In keeping with the Italian, and especially the Tuscan pattern, the cathedral of Florence (Santa Maria del Fiore) consists of three independent elements: baptistery, campanile and dome. The baptistery of St John, which was originally a cathedral, is the hub of the Christian city. It dates from somewhere between the 6th and the 11th centuries, and its design, which is so similar to that of the Pantheon in Rome, clearly shows the influence of Antiquity. Its octagonal shape imparts a closed mood, a secret majesty further ennobled by the mosaics of the cupola.

The glory of the baptistery owes more, however, to the exterior, with its harmonious marbles and particularly the gilded bronze panels of its three doors. They were made between 1330 and 1452, the first by Andrea Pisano and the rest by Ghiberti. From one century to the next, the craft of the sculptor had passed from the Middle Ages to the Renaissance, with the proliferation of its imagination and its symbols.

Interior view of Florence's Duomo in Italy

The interior Renaissance artwork of the Santa Maria del Fiore is a breathtaking sight.

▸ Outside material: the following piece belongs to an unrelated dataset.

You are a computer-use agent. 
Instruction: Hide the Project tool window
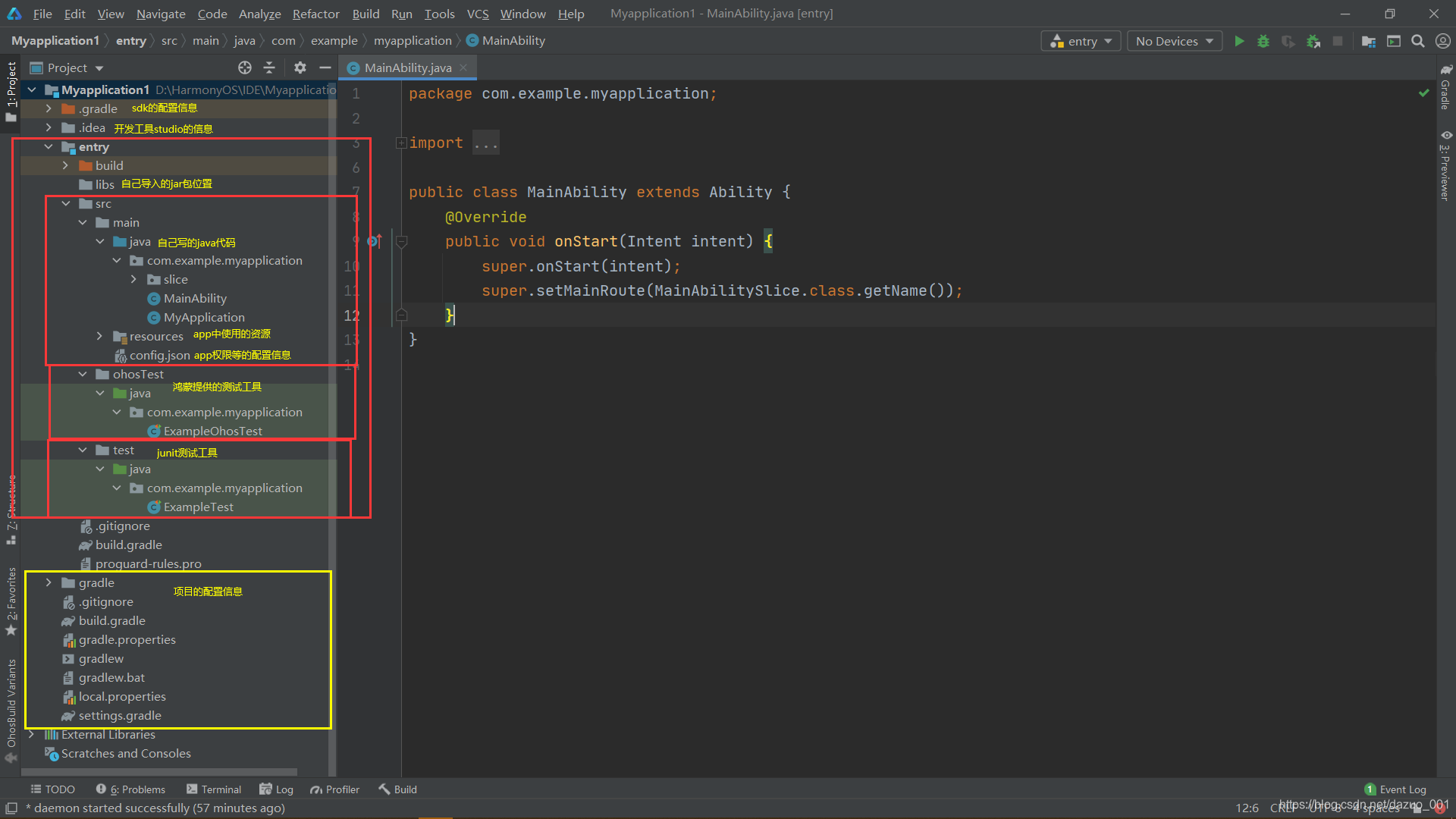[325, 67]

The elegant simplicity of the baptistery of St John contrasts with the facade of Santa Maria del Fiore, which was left unfinished for many years, repeatedly remodeled and eventually decorated late in the 19th century with a profusion of motifs, niches and pediments. As soon as we pass through the door, which is thought to have been designed by Lorenzo the Magnificent, we find ourselves facing the massive and imposing nave. Santa Maria del Fiore is the biggest church in Italy, and also one of the most severe, one whose starkness is in sharp contrast with its wealth of exterior decoration. It is a meeting place rather than a house of prayer: a closed place, heavily laden with history. One can imagine Giuliano de Medici breathing his last, as he lay dying from the assassins’ daggers, while Lorenzo fled from the choir to the sacristy; or Savonarola terrorizing and dominating the crowds which were packed into the huge church. The large frescoes of mounted condottiere which adorn the walls also emphazize the grimness of Santa Maria del Fiore, whose name is such a misleading guide as to its true character. If Mary is present here at all, it is the Mary of Sorrows, who, with Mary Magdalen and Nicodemus holds the dead body of Christ in the admirable Pieta in the transept, which, like so many of his other works, Michelangelo was unable to complete.

The sole justification for the campanile is its nobility and its beauty. The actual purpose for which it was commissioned was to ensure that it would “surpass in magnificence, in height and in perfection whatever the Romans and the Greeks might have done in this king of architecture.” This task was entrusted to Giotto. He drew up the plans in 1334, but died two years later; and, as in the case of the dome, his work was continued by Andrea Pisano and Francesco Talenti. The campanile is a geometric symphony of white Carrara marble, green Prato marble and pink Maremma marble, highlighted by sculptural variations: Pisano’s low reliefs, executed, it is generally believed, from Giotto’s drawings. Mythological scenes, allegories and symbols, peasants at work in the fields, the rhythm of the seasons… The niches were once adorned with statues by Donatelli, which can now be seen in the Museo del Opera del Duomo.

The Santa Maria del Fiore is undoubtedly one of Italy’s most incredible buildings, drawing on rich architectural history and masonry skills to create a cathedral that not only the people of Florence can be proud of, but the whole of Italy. It is well worth exploring the inside of this incredible place and seeing the interior for yourself. It is simply breathtaking.